* _Required action_:
Please write out all of the entries exactly as they appear.

* _Data provided_:
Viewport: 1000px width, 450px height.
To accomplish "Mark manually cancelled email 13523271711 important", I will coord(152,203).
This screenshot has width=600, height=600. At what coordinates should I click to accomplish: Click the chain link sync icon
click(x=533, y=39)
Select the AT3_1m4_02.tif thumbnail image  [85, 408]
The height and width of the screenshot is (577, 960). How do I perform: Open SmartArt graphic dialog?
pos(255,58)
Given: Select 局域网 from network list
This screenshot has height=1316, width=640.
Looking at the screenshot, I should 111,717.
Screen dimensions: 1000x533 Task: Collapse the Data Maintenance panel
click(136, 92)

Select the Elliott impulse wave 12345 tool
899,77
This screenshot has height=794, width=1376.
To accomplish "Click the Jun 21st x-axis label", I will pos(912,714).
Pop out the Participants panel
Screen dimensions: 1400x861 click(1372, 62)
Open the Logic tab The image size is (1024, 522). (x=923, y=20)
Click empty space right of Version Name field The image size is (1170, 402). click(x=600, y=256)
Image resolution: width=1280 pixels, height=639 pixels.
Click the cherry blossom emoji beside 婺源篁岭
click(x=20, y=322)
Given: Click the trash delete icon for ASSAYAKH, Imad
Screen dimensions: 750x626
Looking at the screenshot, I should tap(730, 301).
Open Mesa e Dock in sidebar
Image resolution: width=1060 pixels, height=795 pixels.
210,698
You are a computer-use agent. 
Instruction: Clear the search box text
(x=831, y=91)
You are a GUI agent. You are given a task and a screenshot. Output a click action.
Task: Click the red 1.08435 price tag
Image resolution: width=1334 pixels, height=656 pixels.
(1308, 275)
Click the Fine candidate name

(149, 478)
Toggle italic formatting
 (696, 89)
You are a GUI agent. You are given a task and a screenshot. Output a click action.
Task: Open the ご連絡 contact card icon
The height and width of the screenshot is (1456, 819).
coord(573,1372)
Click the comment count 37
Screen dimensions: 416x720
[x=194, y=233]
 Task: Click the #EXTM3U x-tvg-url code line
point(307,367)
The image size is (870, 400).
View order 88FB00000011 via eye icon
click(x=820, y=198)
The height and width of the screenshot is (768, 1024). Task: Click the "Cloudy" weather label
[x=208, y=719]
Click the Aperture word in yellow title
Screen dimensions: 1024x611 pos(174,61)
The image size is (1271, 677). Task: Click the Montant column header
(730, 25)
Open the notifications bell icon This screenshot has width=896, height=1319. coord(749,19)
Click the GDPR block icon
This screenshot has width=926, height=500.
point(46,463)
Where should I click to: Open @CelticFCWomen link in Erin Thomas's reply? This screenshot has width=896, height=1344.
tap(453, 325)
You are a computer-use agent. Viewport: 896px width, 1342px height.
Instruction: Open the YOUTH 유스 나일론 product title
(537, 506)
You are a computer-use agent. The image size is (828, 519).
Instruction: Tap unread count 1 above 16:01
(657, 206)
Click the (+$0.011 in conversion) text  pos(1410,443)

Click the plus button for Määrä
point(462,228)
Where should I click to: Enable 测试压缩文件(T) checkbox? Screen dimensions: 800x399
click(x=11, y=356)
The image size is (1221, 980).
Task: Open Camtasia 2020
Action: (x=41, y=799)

* _Task result_:
Viewport: 1000px width, 450px height.
To accomplish "Mark manually cancelled email 13523271711 important", I will coord(152,203).
This screenshot has width=600, height=600. At what coordinates should I click to accomplish: Click the chain link sync icon
click(x=533, y=39)
Select the AT3_1m4_02.tif thumbnail image  [85, 408]
The height and width of the screenshot is (577, 960). How do I perform: Open SmartArt graphic dialog?
pos(255,58)
Given: Select 局域网 from network list
This screenshot has height=1316, width=640.
Looking at the screenshot, I should 111,717.
Screen dimensions: 1000x533 Task: Collapse the Data Maintenance panel
click(136, 92)

Select the Elliott impulse wave 12345 tool
899,77
This screenshot has height=794, width=1376.
To accomplish "Click the Jun 21st x-axis label", I will pos(912,714).
Pop out the Participants panel
Screen dimensions: 1400x861 click(1372, 62)
Open the Logic tab The image size is (1024, 522). (x=923, y=20)
Click empty space right of Version Name field The image size is (1170, 402). click(x=600, y=256)
Image resolution: width=1280 pixels, height=639 pixels.
Click the cherry blossom emoji beside 婺源篁岭
click(x=20, y=322)
Given: Click the trash delete icon for ASSAYAKH, Imad
Screen dimensions: 750x626
Looking at the screenshot, I should tap(730, 301).
Open Mesa e Dock in sidebar
Image resolution: width=1060 pixels, height=795 pixels.
210,698
You are a computer-use agent. 
Instruction: Clear the search box text
(x=831, y=91)
You are a GUI agent. You are given a task and a screenshot. Output a click action.
Task: Click the red 1.08435 price tag
Image resolution: width=1334 pixels, height=656 pixels.
(1308, 275)
Click the Fine candidate name

(149, 478)
Toggle italic formatting
 (696, 89)
You are a GUI agent. You are given a task and a screenshot. Output a click action.
Task: Open the ご連絡 contact card icon
The height and width of the screenshot is (1456, 819).
coord(573,1372)
Click the comment count 37
Screen dimensions: 416x720
[x=194, y=233]
 Task: Click the #EXTM3U x-tvg-url code line
point(307,367)
The image size is (870, 400).
View order 88FB00000011 via eye icon
click(x=820, y=198)
The height and width of the screenshot is (768, 1024). Task: Click the "Cloudy" weather label
[x=208, y=719]
Click the Aperture word in yellow title
Screen dimensions: 1024x611 pos(174,61)
The image size is (1271, 677). Task: Click the Montant column header
(730, 25)
Open the notifications bell icon This screenshot has width=896, height=1319. coord(749,19)
Click the GDPR block icon
This screenshot has width=926, height=500.
point(46,463)
Where should I click to: Open @CelticFCWomen link in Erin Thomas's reply? This screenshot has width=896, height=1344.
tap(453, 325)
You are a computer-use agent. Viewport: 896px width, 1342px height.
Instruction: Open the YOUTH 유스 나일론 product title
(537, 506)
You are a computer-use agent. The image size is (828, 519).
Instruction: Tap unread count 1 above 16:01
(657, 206)
Click the (+$0.011 in conversion) text  pos(1410,443)

Click the plus button for Määrä
point(462,228)
Where should I click to: Enable 测试压缩文件(T) checkbox? Screen dimensions: 800x399
click(x=11, y=356)
The image size is (1221, 980).
Task: Open Camtasia 2020
Action: (x=41, y=799)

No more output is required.